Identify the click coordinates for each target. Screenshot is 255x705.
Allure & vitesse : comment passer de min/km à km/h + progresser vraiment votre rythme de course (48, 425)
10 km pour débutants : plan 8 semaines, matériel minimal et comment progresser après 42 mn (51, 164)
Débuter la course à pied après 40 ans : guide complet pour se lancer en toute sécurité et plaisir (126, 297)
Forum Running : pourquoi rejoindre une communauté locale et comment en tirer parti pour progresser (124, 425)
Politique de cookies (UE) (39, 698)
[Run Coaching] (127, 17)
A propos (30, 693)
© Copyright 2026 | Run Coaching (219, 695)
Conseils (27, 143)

■ **WHAT IS BEING ASKED**:
Extract every line above word for word, including the coordinates in brackets.

■ **RESULT**:
Identify the click coordinates for each target. Screenshot is 255x705.
Allure & vitesse : comment passer de min/km à km/h + progresser vraiment votre rythme de course (48, 425)
10 km pour débutants : plan 8 semaines, matériel minimal et comment progresser après 42 mn (51, 164)
Débuter la course à pied après 40 ans : guide complet pour se lancer en toute sécurité et plaisir (126, 297)
Forum Running : pourquoi rejoindre une communauté locale et comment en tirer parti pour progresser (124, 425)
Politique de cookies (UE) (39, 698)
[Run Coaching] (127, 17)
A propos (30, 693)
© Copyright 2026 | Run Coaching (219, 695)
Conseils (27, 143)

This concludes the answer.